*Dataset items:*

────────

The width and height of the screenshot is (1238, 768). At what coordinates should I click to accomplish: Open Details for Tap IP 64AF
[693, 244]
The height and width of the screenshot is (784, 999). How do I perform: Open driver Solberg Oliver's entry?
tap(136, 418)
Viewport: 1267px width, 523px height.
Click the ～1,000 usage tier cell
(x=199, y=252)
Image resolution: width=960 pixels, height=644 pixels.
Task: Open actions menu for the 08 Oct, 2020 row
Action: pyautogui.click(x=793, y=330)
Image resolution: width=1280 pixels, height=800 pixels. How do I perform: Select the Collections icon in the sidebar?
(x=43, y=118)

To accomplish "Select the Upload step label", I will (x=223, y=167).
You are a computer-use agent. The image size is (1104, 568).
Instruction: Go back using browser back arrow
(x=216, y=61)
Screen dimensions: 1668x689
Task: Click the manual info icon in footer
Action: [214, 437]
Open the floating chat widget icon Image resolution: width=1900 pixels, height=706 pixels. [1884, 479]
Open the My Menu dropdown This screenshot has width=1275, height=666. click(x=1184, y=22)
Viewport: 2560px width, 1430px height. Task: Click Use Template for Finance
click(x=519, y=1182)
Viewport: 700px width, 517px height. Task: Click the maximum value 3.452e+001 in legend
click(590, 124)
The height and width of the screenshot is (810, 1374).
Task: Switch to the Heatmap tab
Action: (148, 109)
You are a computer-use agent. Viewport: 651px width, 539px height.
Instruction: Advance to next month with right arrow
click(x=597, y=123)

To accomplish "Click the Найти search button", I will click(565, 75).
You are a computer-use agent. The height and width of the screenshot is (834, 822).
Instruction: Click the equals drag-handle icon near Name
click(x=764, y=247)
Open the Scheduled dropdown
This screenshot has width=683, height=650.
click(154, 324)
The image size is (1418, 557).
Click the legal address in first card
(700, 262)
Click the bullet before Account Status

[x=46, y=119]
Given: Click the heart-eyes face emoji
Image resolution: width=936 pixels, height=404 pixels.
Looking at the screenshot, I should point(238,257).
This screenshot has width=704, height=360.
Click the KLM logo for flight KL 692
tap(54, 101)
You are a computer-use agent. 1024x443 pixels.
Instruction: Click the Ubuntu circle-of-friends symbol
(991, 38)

────────

*ACTION ITEM:* From the entries above, extract each line containing "agent".

*RESULT FOR THIS TASK:*
You are a computer-use agent. The image size is (1104, 568).
You are a computer-use agent. Viewport: 651px width, 539px height.
You are a computer-use agent. The height and width of the screenshot is (834, 822).
You are a computer-use agent. 1024x443 pixels.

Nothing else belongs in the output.